=== Data supplied ===

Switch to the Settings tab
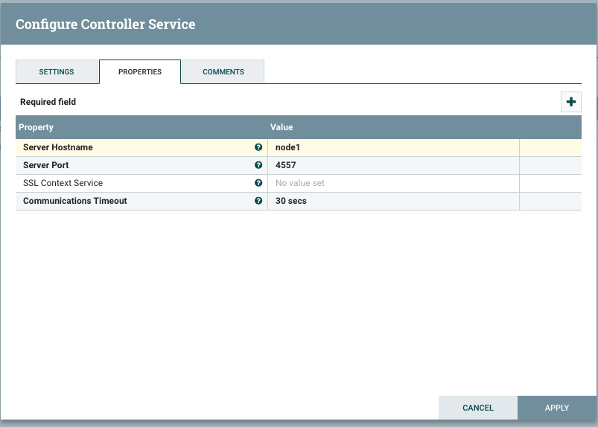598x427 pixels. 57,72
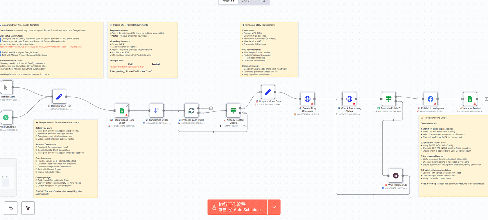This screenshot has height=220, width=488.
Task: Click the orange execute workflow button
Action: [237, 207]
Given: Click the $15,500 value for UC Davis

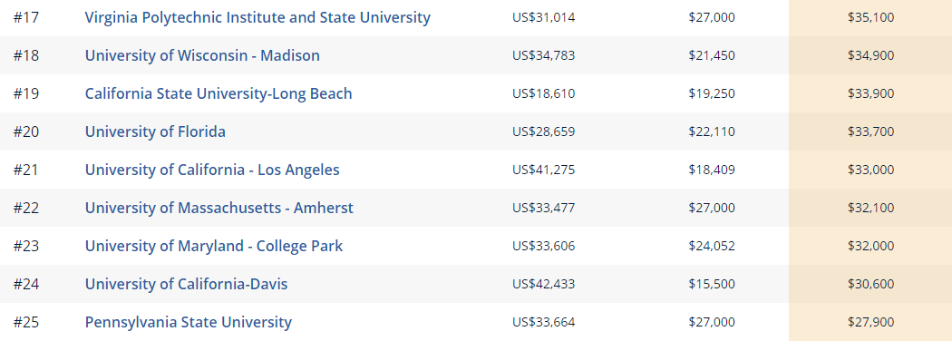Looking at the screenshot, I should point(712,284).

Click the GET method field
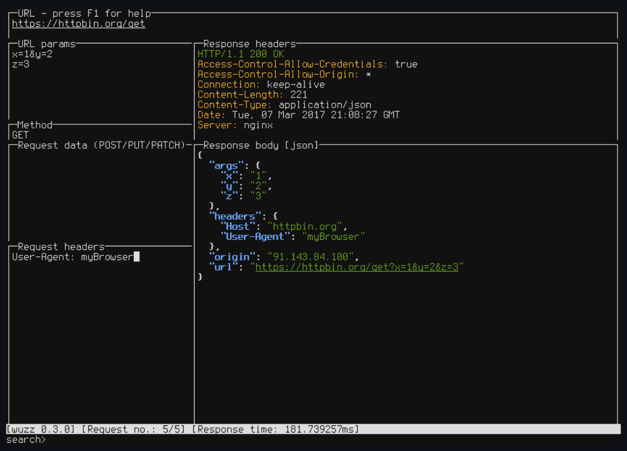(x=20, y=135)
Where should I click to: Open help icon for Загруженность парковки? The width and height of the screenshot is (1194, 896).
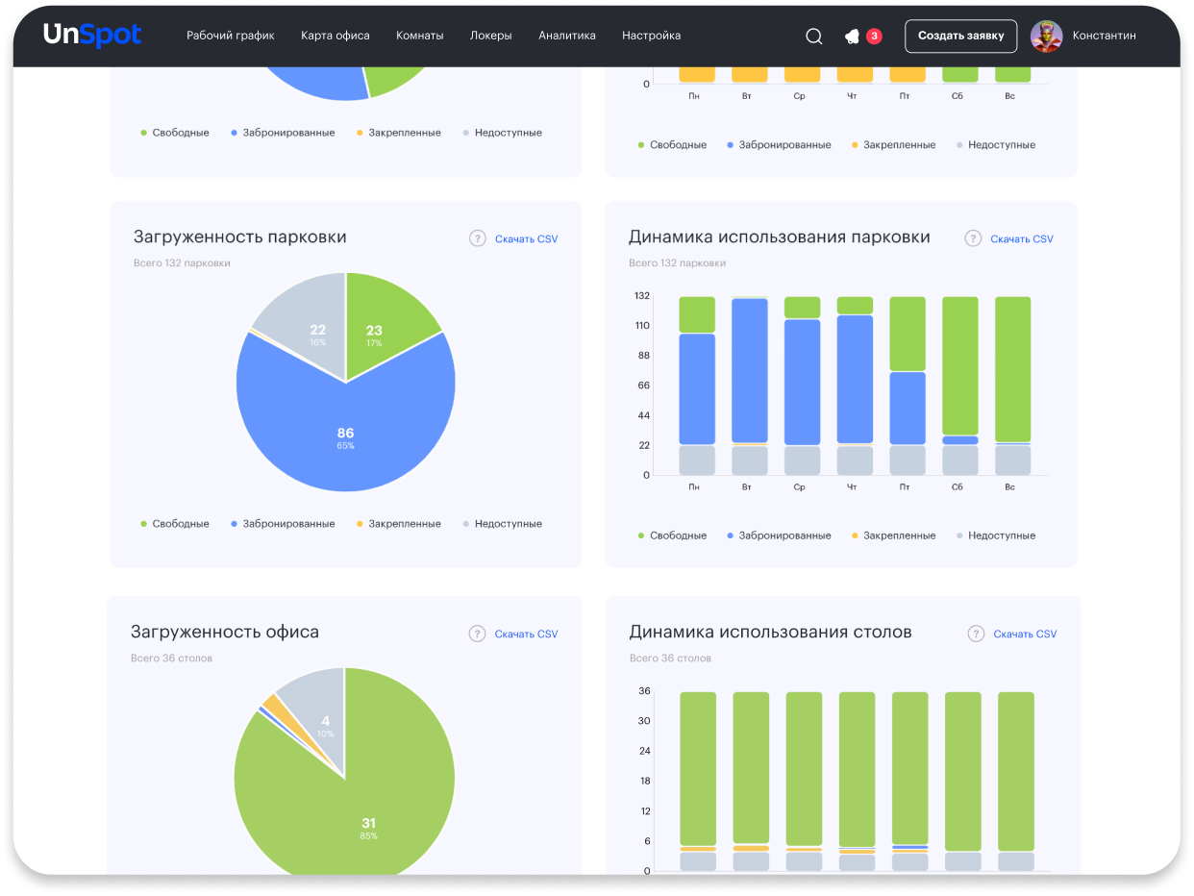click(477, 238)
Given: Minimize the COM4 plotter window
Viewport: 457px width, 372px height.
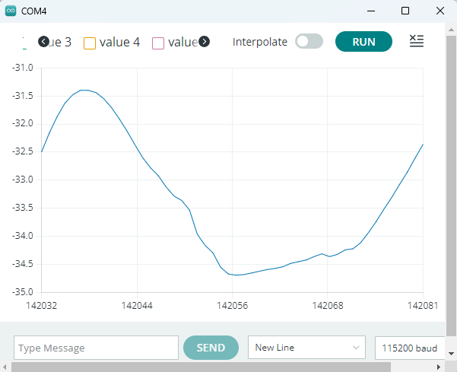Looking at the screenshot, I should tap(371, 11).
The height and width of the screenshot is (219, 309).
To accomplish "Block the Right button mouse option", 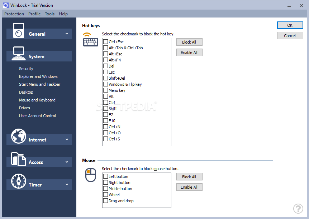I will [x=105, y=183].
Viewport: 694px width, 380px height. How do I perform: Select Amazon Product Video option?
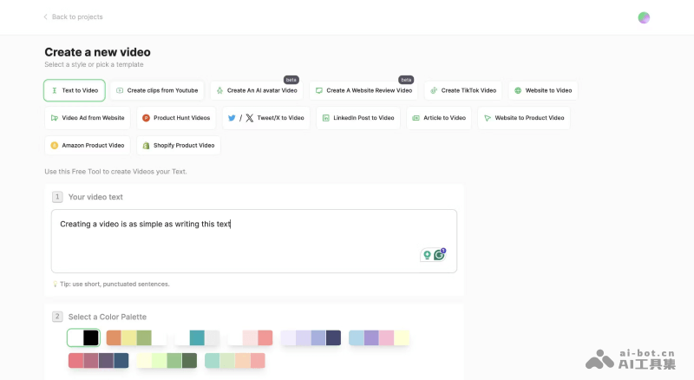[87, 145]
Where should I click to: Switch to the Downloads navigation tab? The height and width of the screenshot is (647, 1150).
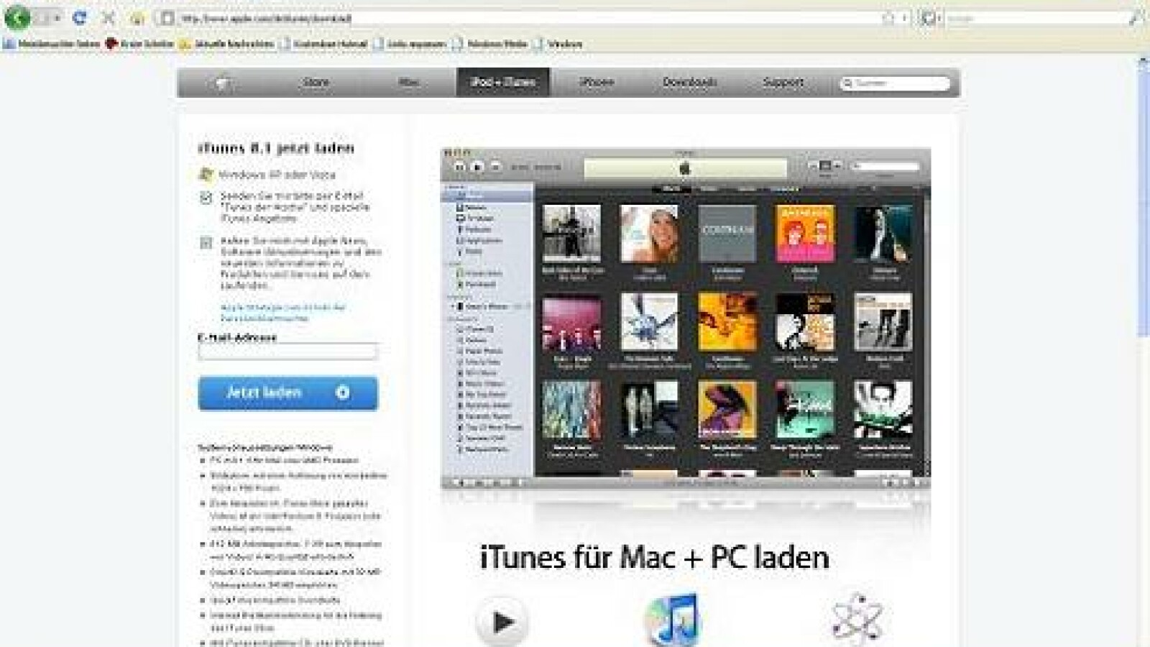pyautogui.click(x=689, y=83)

===

Wording must stay exact. Give again the lines from the line with "Where should I click to: Switch" through the last line of the listing, both ends included, without pictures.

Where should I click to: Switch to the Downloads navigation tab? The height and width of the screenshot is (647, 1150).
pyautogui.click(x=689, y=83)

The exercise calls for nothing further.